Copy the following lines word for word, starting at the line that contains "At what (x,y)" and stopping after the line that contains "Looking at the".

==== Given data ====

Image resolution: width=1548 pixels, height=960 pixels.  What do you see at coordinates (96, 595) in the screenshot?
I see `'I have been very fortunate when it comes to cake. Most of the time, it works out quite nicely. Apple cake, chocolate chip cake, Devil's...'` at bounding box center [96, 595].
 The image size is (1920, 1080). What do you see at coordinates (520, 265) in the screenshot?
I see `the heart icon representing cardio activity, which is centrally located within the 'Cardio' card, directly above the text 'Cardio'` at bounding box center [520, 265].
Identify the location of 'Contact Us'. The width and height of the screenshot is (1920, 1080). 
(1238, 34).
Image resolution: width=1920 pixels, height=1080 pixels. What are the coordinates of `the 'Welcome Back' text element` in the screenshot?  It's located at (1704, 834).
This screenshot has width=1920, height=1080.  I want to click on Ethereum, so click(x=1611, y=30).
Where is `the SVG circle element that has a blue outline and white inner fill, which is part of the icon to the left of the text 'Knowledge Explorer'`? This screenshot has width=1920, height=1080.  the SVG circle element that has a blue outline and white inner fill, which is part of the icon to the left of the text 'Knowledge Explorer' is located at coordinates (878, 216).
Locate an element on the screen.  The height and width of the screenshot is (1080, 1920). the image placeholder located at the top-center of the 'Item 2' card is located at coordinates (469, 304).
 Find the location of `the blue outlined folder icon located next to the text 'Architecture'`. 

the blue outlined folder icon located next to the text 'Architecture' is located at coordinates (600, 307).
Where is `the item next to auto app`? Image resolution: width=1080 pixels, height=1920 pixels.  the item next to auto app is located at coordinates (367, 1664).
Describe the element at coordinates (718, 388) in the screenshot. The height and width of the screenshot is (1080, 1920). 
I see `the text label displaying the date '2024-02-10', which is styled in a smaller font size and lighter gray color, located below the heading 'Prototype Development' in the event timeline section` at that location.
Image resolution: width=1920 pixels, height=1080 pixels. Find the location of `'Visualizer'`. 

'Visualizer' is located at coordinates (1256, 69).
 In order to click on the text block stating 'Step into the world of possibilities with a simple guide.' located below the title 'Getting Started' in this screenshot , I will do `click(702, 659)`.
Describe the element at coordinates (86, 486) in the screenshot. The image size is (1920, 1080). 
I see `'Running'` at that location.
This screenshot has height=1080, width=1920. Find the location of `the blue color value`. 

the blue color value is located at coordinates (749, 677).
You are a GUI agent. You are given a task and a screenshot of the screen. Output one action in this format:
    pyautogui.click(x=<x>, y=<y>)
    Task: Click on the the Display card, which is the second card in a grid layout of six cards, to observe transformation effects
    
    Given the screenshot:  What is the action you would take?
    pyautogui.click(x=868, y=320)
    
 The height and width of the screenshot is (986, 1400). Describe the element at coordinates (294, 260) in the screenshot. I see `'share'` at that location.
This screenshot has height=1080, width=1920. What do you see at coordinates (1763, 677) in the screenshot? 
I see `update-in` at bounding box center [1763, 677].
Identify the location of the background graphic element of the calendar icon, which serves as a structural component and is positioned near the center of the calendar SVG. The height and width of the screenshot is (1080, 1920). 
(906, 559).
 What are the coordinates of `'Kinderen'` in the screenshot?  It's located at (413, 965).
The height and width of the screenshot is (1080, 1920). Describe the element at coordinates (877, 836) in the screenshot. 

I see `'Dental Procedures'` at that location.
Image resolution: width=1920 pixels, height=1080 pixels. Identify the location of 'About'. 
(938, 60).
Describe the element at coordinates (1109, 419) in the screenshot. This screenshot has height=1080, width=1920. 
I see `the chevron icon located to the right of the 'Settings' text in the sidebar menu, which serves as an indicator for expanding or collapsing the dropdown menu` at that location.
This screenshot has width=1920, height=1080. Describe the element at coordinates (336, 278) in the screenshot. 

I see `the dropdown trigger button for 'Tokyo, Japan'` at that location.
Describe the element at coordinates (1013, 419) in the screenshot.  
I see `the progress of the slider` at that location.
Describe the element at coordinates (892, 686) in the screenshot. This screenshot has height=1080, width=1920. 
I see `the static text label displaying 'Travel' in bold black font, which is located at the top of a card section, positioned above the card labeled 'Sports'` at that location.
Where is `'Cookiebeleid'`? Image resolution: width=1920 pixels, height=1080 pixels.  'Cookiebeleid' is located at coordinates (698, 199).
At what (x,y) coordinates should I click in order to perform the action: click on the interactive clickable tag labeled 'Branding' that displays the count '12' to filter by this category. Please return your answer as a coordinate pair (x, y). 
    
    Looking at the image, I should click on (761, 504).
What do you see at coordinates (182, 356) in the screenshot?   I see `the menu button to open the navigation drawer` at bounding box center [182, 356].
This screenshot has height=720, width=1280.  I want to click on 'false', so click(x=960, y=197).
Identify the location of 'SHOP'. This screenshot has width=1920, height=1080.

====

- **Output below**:
At what (x,y) coordinates should I click in order to perform the action: click on the interactive clickable tag labeled 'Branding' that displays the count '12' to filter by this category. Please return your answer as a coordinate pair (x, y). 
    
    Looking at the image, I should click on (761, 504).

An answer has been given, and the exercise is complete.